Eu, tu, nós: humanos?

            É noite, olho pela vidraça empoeirada de mais um dia quente e cansativo, estamos no final de outro ano, é novembro, faltam três dias para receber o pagamento e retornar a triste sina das contas que se acumulam mês após mês, tenho a sensação de que as forças e o ânimo que dantes me movia se esvai juntamente com os raios de sol, não tenho mais cinco anos, quando podia me recostar numa almofada e descansar após comer uma fatia de pão quentinho recém-tirado do forno, nem doze anos, quando a única preocupação era estudar para a prova de Língua Portuguesa, desta época se passaram décadas, me fiz mulher, às vezes menina, às vezes moleca, muitas vezes séria e outras brincalhona, todavia, cumpro responsabilidades, realizou minhas incumbências e sonho... sim sonho... e acredito em dias melhores, momentos felizes, alegrias efêmeras, pois a vida humana se faz de instantes que viram fumaça, pó, é na sutiliza que a beleza se apresenta, torna-se oportunidade e realização.
            Preciosa (2007) como seu próprio nome diz, demonstra a preciosidade bruta que cada um é, necessitando ser lapidado através das “águas” e “ventos” que perpassam nosso corpo, pois não é simples viver. Em suas palavras:

[...] A vida e seus surpreendentes desenhos arruínam nosso sensatos roteiros e nos conduzem a uma desconhecida aventura em que somos convidados a inventar outras formas de expressar a subjetividade, formas singulares que manifestem o que muda em nós (p. 44).

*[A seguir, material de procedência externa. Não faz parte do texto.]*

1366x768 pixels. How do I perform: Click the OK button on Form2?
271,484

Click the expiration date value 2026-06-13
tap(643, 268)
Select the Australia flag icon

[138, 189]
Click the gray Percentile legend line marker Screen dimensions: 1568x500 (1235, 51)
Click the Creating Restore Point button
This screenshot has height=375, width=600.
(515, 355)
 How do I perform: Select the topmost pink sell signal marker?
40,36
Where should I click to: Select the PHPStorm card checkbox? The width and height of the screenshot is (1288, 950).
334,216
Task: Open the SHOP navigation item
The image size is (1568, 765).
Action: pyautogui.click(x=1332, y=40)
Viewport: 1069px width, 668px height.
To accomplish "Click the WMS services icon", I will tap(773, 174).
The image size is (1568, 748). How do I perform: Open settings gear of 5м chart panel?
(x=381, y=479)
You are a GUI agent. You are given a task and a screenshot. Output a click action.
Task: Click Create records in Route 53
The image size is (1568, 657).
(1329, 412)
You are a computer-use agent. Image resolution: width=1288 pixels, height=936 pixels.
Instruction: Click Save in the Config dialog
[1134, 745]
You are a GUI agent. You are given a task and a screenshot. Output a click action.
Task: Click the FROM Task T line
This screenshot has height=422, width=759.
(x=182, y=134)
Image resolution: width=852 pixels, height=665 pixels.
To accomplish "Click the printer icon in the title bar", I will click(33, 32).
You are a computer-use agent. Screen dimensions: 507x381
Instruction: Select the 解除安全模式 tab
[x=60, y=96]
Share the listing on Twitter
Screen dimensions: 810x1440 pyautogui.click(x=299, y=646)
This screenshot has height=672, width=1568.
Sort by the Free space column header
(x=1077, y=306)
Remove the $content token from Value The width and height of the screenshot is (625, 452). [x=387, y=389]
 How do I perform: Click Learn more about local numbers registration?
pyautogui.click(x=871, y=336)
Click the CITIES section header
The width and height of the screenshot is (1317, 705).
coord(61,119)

Foto montagem: Hencke, J., novembro, 2013.


Não é que vivo em eterna mutação, com novas adaptações a meu renovado viver e nunca chego ao fim de cada um dos modos de existir. Vivo de esboços não acabados e vacilantes. Mas equilibro-me como posso, entre mim e eu, entre mim e os homens, entre mim e o Deus. (Clarice Lispector)


Depois de nós...

                Pontos em movimento, traços, linhas e cores, possibilidades de formar palavras ditas, ouvidas escritas e reescritas que transcrevem pensamentos, ansiedades e medos, Deleuze destaca que “escrever é um caso de devir, sempre inacabado, sempre em via de fazer-se, e que extravasa qualquer matéria vivível ou vivida” as quais ficarão marcadas “depois de nós”, quando nossa carne em putrefação virar pó, uma sutil lembrança, cujas linhas traçadas permanecerão enquanto forem lidas, revisitadas, questionadas e duvidadas.  
                O grupo musical  Engenheiros do Hawaii, trás na letra de uma das suas músicas, a efemeridade da vida, das relações e do tempo que escorre por entre nossos dedos, assim como o processo de escolarização tão longo e efêmero ao mesmo tempo, com tantas horas árduas acomodados em cadeiras duras que machucam nosso corpo, reprimindo-o e controlando seus movimentos, enquanto aprimoramos nossos ouvidos, olhos e escrita num movimento intenso de atenção e concentração e, muitas vezes, saímos deste espaço sem lembrar o que fizemos ali, mas, com a sensação de ter convivido com pessoas que gostamos...
            Por isto:
“Hoje os ventos do destino
Começaram a soprar
Nosso tempo de menino
Foi ficando para trás
Com a força de um moinho
Que trabalha devagar
Vai buscar o teu caminho
Nunca olha para trás

Hoje o tempo voa nas asas de um avião
Sobrevoa os campos da destruição
É um mensageiro das almas dos que virão ao mundo
Depois de nós

Hoje o céu está pesado
Vem chegando temporal
Nuvens negras do passado
Delirante flor do mal

Cometemos o pecado
De não saber perdoar
Sempre olhando para o mesmo lado
Feito estátuas de sal

Hoje o tempo escorre dos dedos da nossa mão
Ele não devolve o tempo perdido em vão
É um mensageiro das almas dos que virão ao mundo
Depois de nós

Meninos na beira da estrada escrevem mensagens com lápis de luz
Serão mensageiros divinos, com suas espadas douradas, azuis
Na terra, no alto dos montes, florestas do Norte, cidades do Sul
Meninos avistam ao longe
A estrela do menino Jesus”.

Foto montagem: Hencke, J. dezembro, 2013.